I spent many of my earlier investing years worrying about the best way to optimize tax-advantaged and individual taxable accounts. Questions about whether taxes will be higher or lower at retirement are difficult to answer since so much can and will change between now and retirement. If you spend a lot of time contemplating which accounts to hold dividend-paying positions for preferential tax treatment, I hope you enjoy it because it isn't all that important in the long run. Unless you receive Buffet-level dividends, chances are the qualified dividends tax rate won't drain your wealth. But trading fees and short-term capital gains taxes will. Beyond an employer's 401k match (an automatic 100% pretax return), I think retirement contributions should be given more thought. Maxing them out isn't always the right thing to do. It's never that simple. Illiquidity could end up costing more in the long run. No one ever gets a perfectly optimized portfolio. Those that strive for portfolios that outperform in every market condition end up losing to fees or underperformance.

I love diversified portfolios, but there are limits to the benefits of diversification. At some point, you end up holding more of the same stuff. Your ability to stick with your asset mix is more important. If you find it easier to hold individual companies in bad times because you understand them, index funds may make less sense. If your thought process requires you to be familiar with all of your holdings, sticking with index funds might be difficult. Again, there's no magic to index investing. Don't force yourself to buy them if you know you'll sell them as soon as there's trouble.

Wrapping Up

What everyone is doing or what everyone tells you to do may not be right for you. Hard rules like "you need a budget" or "eliminate all debt" are some of the reasons I started this blog. I got those answers from my experts when I started my journey without much explanation other than "it's what people do." My first post talked about leveraging time. The fourth one talked about using leverage or options if you can stomach the worst-case scenario. They are options many would never consider till it's too late. I write about them because I believe it's important to be educated about your options as an investor. If they turn out to be too complicated for you, you can walk away. Not knowing is worse because you end up choosing only from the options presented to you. If all you know are target-date funds, a stock-only portfolio may seem outrageous even if you are twenty-one years old with over forty years till retirement.

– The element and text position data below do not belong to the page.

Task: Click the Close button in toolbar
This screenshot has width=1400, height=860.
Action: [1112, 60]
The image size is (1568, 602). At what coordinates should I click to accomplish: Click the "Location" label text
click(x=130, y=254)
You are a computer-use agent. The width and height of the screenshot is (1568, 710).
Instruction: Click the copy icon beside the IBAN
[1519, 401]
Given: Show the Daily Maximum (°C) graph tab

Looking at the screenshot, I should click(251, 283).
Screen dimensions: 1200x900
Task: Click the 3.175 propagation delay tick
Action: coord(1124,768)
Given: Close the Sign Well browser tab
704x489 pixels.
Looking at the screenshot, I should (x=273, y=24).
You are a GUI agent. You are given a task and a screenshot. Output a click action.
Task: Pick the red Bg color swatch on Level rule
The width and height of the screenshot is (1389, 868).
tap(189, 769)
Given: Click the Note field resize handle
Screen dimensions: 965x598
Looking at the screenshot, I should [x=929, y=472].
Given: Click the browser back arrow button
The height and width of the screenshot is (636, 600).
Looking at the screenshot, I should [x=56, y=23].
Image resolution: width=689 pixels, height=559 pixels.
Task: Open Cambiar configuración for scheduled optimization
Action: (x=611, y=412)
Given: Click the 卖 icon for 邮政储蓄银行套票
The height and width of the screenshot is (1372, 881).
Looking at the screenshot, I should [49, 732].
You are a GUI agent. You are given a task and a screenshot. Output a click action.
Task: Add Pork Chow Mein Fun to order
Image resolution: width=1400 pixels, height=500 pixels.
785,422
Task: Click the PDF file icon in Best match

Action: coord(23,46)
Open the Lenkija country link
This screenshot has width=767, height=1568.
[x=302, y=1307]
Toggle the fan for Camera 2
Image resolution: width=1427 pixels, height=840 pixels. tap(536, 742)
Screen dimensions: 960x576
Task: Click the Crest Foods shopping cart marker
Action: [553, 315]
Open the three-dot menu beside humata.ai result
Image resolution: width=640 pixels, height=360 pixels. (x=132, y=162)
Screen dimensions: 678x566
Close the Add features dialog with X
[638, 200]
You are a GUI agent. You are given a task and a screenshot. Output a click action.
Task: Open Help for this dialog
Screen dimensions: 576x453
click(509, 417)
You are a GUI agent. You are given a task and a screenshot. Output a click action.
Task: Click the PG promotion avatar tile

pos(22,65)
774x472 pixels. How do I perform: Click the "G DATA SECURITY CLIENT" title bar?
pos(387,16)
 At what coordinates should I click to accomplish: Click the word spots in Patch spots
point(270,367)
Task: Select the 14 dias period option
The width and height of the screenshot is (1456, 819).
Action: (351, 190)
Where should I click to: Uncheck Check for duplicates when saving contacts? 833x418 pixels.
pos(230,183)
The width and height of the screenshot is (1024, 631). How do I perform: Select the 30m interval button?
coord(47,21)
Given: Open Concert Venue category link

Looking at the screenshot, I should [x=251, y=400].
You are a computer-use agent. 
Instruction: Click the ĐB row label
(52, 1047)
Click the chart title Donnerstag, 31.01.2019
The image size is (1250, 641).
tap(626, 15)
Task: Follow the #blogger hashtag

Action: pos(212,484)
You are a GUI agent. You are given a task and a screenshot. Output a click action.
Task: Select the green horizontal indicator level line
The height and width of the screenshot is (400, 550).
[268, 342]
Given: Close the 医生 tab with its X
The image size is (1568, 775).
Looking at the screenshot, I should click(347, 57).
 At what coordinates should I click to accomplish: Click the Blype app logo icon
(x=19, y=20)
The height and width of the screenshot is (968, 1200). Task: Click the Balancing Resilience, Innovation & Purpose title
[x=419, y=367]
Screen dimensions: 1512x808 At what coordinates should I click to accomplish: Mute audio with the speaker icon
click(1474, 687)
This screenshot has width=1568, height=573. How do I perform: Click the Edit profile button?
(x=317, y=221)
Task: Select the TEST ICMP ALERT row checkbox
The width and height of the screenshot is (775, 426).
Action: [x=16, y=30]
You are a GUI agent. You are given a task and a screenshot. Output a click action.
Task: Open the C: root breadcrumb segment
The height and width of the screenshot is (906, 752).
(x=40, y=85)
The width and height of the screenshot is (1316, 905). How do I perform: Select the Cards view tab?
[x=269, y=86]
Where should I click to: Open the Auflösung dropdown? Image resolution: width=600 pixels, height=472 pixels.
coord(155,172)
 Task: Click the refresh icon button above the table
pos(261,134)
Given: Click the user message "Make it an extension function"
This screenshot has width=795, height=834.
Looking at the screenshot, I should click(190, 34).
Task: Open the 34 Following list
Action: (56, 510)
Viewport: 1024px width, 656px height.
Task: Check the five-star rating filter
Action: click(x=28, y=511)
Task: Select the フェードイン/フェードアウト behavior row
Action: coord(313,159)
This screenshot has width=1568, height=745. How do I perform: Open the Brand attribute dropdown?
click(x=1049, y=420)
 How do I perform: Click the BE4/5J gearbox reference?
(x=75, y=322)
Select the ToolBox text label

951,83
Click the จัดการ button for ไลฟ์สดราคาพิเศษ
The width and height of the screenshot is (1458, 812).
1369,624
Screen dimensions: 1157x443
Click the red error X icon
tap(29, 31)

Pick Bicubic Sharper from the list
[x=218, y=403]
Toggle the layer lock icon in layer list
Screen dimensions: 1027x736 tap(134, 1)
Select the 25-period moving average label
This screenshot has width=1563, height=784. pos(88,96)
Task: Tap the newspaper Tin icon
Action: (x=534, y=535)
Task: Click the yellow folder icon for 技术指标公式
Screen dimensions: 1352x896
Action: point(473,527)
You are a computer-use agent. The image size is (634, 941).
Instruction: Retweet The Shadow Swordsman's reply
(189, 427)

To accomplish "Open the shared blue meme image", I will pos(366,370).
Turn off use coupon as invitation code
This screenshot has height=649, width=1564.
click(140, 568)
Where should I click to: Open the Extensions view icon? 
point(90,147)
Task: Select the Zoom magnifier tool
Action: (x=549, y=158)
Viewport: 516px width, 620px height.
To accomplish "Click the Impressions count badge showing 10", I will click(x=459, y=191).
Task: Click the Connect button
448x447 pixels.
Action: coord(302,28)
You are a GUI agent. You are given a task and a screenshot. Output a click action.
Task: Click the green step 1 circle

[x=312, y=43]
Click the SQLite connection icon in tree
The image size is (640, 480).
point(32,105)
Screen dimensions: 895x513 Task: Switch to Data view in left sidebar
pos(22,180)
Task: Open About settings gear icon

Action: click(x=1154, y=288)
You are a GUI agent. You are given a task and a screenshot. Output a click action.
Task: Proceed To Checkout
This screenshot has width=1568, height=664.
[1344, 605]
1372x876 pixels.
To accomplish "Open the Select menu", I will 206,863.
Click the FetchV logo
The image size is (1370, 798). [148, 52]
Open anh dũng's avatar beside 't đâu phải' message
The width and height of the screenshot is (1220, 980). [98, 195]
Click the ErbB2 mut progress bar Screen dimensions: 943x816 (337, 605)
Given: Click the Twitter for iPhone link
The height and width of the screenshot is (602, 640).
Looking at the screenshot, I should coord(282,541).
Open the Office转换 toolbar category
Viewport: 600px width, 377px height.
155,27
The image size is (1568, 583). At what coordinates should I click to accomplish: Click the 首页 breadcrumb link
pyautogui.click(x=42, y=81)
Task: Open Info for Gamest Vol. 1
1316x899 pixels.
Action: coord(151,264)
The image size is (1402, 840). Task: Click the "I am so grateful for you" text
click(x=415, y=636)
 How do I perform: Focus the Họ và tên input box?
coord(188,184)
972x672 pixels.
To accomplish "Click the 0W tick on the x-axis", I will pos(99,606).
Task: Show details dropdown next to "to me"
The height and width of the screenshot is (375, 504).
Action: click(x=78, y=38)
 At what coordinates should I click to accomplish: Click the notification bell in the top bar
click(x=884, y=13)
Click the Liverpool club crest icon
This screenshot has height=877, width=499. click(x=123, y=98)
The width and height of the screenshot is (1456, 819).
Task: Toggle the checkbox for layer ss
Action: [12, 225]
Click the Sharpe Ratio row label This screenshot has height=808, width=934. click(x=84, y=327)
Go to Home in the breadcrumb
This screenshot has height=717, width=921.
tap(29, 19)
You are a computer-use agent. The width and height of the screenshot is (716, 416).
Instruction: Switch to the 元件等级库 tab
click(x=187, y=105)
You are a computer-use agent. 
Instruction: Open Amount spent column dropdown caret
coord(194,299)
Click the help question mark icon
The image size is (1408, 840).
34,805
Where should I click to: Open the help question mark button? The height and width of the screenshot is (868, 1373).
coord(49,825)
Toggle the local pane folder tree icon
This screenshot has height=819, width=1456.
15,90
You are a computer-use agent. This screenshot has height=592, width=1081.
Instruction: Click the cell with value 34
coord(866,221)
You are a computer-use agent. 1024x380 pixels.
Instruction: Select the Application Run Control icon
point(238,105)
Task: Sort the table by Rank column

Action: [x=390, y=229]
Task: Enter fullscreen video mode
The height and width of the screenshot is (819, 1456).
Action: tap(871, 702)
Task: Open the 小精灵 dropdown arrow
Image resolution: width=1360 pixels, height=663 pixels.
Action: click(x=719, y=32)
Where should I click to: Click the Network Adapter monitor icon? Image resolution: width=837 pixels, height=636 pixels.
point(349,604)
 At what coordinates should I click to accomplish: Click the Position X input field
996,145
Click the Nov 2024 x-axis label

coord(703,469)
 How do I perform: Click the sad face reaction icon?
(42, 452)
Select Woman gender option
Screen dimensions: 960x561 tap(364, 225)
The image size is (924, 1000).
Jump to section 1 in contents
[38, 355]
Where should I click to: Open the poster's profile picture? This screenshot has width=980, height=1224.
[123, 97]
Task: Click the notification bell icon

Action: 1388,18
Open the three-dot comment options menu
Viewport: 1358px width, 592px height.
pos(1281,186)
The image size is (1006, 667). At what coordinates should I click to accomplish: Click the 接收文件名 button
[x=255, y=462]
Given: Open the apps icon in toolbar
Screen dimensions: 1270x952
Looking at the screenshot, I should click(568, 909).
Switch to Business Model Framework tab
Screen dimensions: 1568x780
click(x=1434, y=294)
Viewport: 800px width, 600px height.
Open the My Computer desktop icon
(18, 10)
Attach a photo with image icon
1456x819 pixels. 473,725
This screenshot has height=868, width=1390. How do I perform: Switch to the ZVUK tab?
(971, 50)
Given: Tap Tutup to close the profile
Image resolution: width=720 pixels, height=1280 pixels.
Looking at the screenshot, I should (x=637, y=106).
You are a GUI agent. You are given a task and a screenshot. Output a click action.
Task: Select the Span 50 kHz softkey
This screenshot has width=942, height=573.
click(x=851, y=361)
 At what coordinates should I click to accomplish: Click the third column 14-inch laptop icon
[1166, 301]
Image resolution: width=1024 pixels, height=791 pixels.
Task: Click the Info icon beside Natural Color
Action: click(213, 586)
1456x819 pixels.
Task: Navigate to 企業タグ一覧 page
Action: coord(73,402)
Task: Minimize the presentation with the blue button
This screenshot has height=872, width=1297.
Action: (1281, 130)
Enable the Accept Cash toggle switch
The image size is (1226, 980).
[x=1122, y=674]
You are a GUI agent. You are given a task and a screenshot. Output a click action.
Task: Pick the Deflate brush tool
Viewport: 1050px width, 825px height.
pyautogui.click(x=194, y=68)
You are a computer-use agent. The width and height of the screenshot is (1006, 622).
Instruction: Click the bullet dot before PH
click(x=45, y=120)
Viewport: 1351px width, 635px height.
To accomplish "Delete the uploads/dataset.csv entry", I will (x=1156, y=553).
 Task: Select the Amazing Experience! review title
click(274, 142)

I wanted to wrap this up with something that took me a few years to grasp. Till recently, I never understood why someone would pay more than their monthly mortgage payments. I had a conversation with a friend whose rental was cash-flow rich. He was making extra monthly payments and forgoing the income despite paying taxes on it. He told me he wanted to own the home outright. I didn't get it till I got a chance to refinance my rental last year. I had the option of increasing my monthly cash flow by a few hundred dollars or taking a decade off my loan. I chose the latter option. I bet I could have done some exciting things with the extra income. But ten years was invaluable, so nothing else mattered. Not even the most rational options. When I see statements like "You’ll NEVER get rich by working for someone else,"  I have to ask: how do you define wealth? I have a friend who loves her corporate job and all its benefits. She feels challenged by her work, could care less about a startup's upside potential, and has excellent relationships. Is someone like that poor? She's someone who wants nothing more than what she already has. Now, who's richer?